Femminello (aka Italian lemons)
The Femminello family of lemons accounts for 75% of the Italian lemon crop. There are various sub varieties. Chief among these are the Ovale, but the Santa Teresa and Sfusato Amalfitano are some of the most prized of the Italian varieties. The latter come from Italy’s storied Amalfi Coast and are fiercely protected by a consortium of producers. It is believed that Amalfi lemons are the best for making limoncello.
Primofiori (aka Fino, Mesero, and Blanco)
Because of this variety’s extreme sensitivity to cold, few regions of the world can produce them. Spain is one of those regions, where the Primofiori is widely grown. Smaller than most other lemons, it has a moderate seed count, but it has a high juice content which makes it popular for export.
Buying & Storing Lemons
Choose firm plump lemons that aren’t too hard and feel a bit heavy for their size. Their color should be bright yellow with show no sign of green. Avoid lemons that are brown, soft or appear to have patches of dried skin or even mold. If you intend to use the zest, avoid waxed lemons.
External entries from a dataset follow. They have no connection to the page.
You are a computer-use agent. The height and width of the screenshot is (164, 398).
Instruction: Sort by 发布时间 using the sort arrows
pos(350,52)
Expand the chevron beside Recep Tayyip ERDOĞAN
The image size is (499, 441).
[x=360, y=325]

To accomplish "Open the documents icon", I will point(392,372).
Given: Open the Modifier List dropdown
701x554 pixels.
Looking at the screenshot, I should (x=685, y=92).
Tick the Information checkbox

Fresh lemons will keep at room temperature for about a week, but they will last 2 weeks or more when stored in a plastic bag in the refrigerator. Tightly wrap cut pieces in plastic wrap, store in the refrigerator and try to use as soon as possible.
Taste & Flavor Affinities
The fruit’s tangy, sour taste is caused by citric acid (5%) and its sweetness comes from the natural sugars. Their aroma comes from two compounds, limonene and citral.
Lemons pair so well with so many different ingredients that it might be easier to list those items with which they do not. Chief among the flavor affinities are fish, honey, shellfish and sugar. Other strong affinities include artichokes, blueberries, butter, capers, chicken, garlic, lamb, olive oil, oranges, poppy seeds, pork, raspberries, rice, and vodka. Soft cheese, especially goat, mascarpone, and ricotta, also pair well. Strong spice and herbal pairings include basil, cinnamon, mint, rosemary & time.
Cooking with Lemons
The culinary uses for lemons are too numerous to mention. Commonly used in dressings, marinades, sauces and mayonnaises, they also go great with vegetables and meats; but especially fish and seafood. A percentage of lemons are used for garnishments for dishes and cocktails.
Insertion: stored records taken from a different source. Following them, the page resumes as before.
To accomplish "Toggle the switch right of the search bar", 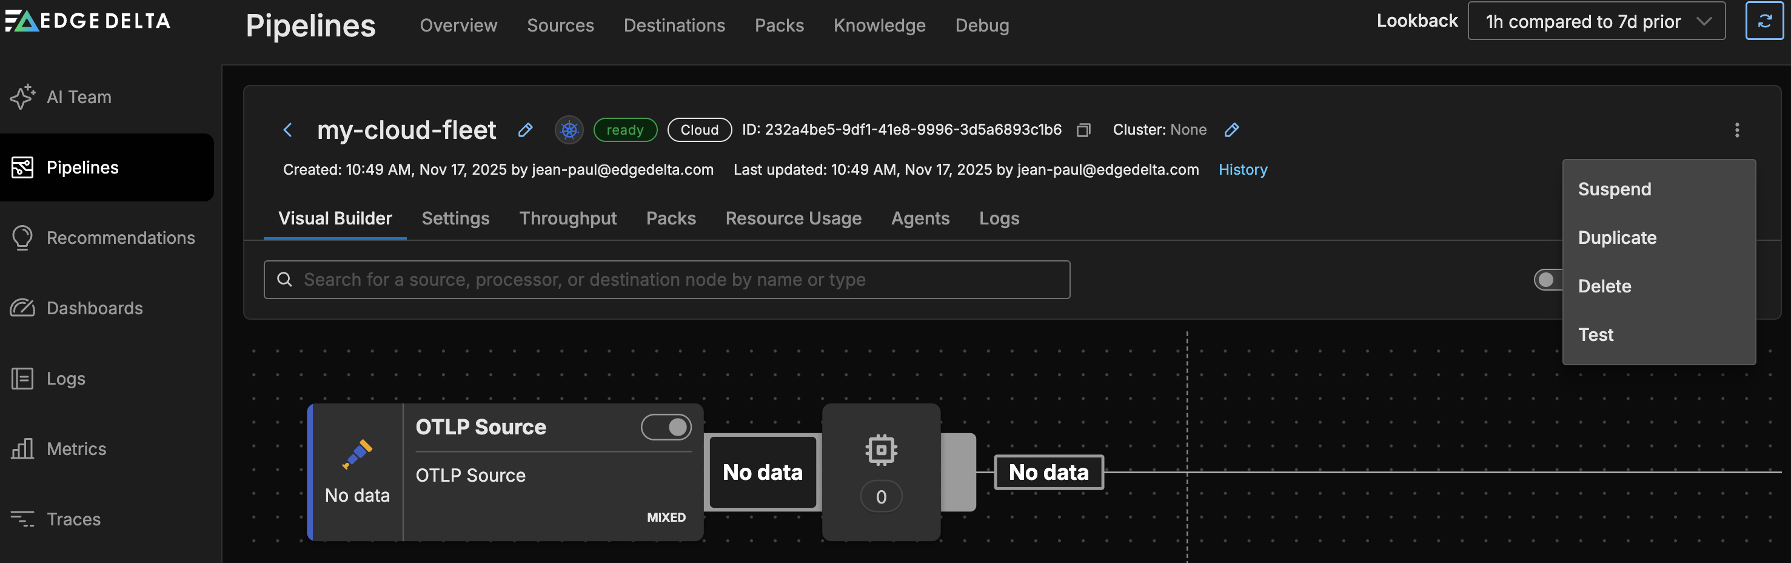I will [1547, 280].
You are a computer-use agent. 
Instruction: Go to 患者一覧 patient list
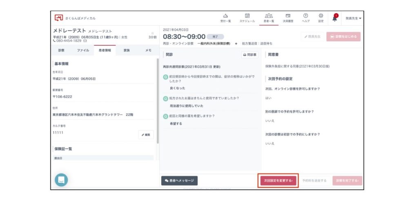click(269, 18)
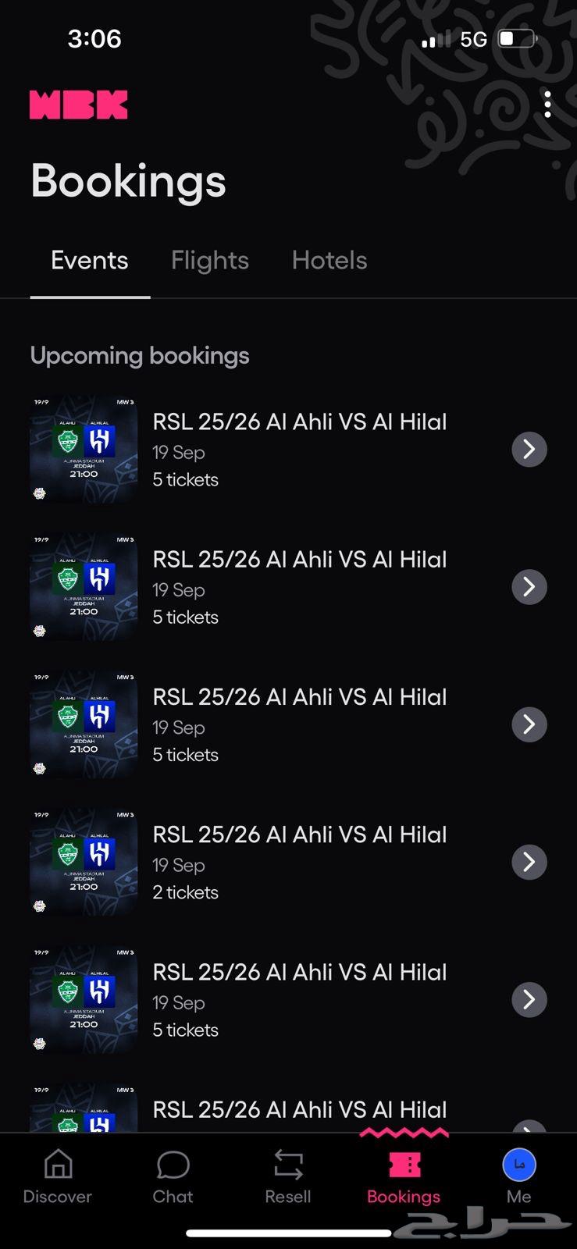Expand the first Al Ahli VS Al Hilal booking
Viewport: 577px width, 1249px height.
pyautogui.click(x=529, y=449)
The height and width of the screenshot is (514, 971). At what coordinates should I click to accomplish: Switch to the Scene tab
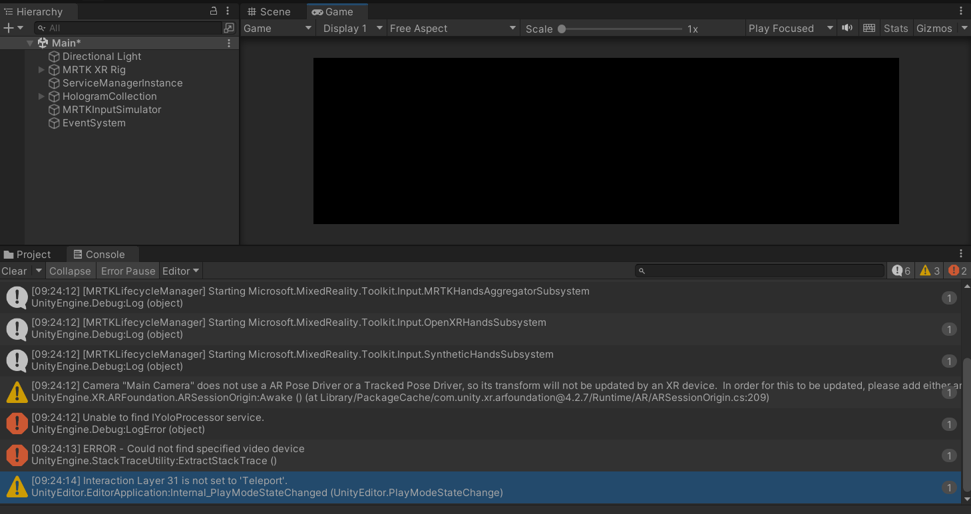coord(269,11)
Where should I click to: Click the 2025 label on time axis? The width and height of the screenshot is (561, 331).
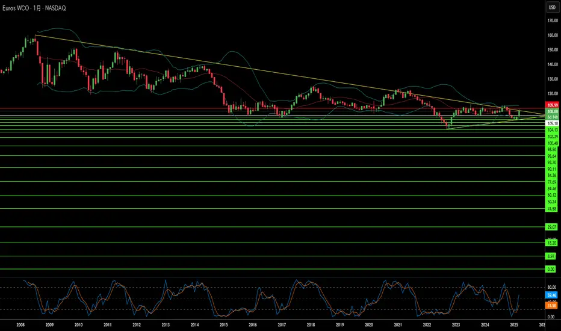(513, 324)
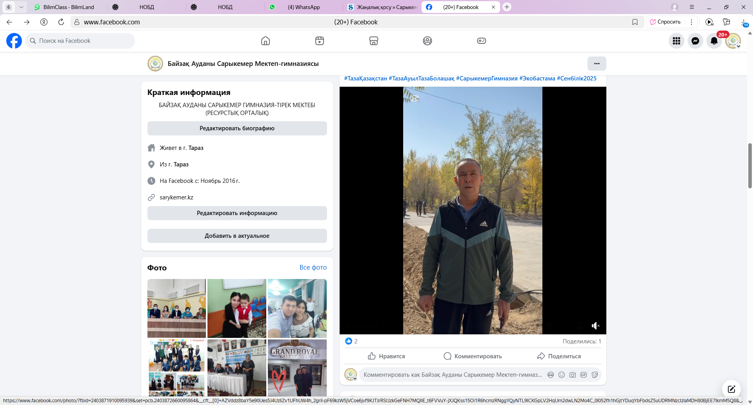The width and height of the screenshot is (753, 405).
Task: Unmute the video with speaker icon
Action: (x=595, y=326)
Your tongue can only taste the sour and sweetness of the juice. The distinctive lemon flavor is picked up by your sense of smell. Most of the flavor is in the zest. So when you want the acidic sour edge, use the juice. When you want that great lemony taste without the sour taste, use the zest.
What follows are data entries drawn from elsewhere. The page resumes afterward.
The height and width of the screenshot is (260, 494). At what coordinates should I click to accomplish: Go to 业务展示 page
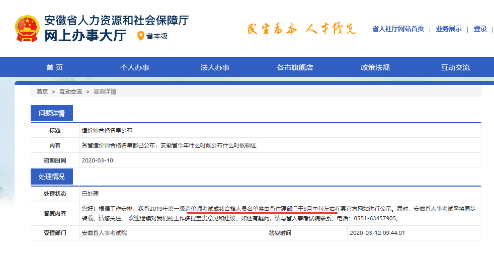(449, 29)
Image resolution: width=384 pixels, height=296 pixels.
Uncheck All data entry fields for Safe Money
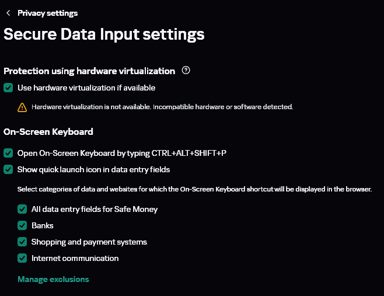tap(22, 209)
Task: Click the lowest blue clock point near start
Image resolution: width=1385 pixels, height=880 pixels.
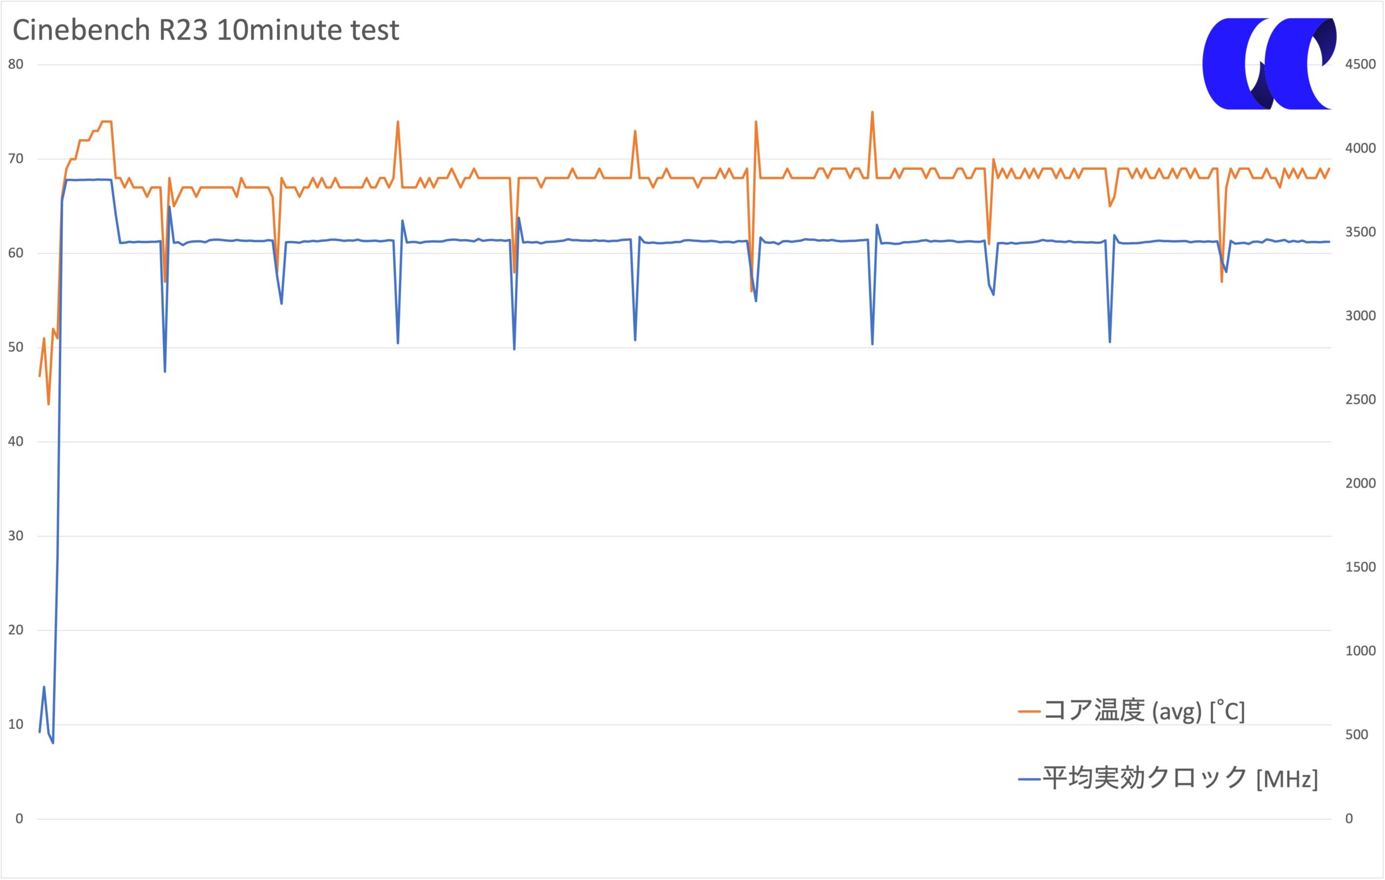Action: [x=53, y=743]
To remove the zest, it’s best to use the right tool. I recommend a Microplane or similar ultra-fine grating tool when cooking or baking with zest and an actual lemon zester when using the zest as a garnish. In either case, use delicate hand. Only the very thinnest outer layer of skin is desired. The white pith just below it is bitter and will ruin your zest. Always clean the lemon well and remove any stickers before zesting.
On average, a lemon will yield about 2 tablespoons of zest and 3 tablespoons of juice, but this depends on the size, variety and ripeness. When using both, zest first, then juice. When only the zest is needed, there are two ways to preserve the juice. If you anticipate using the juice in the next day or two, tightly wrap the zested lemon in plastic wrap and store in the refrigerator. It should keep for 2-3 days. Otherwise, extract and strain the juice and freeze in ice cube trays covered with plastic wrap.
Lemon’s acidic juice acts as a preservative. Use on freshly sliced apples, bananas or avocados to prevent browning.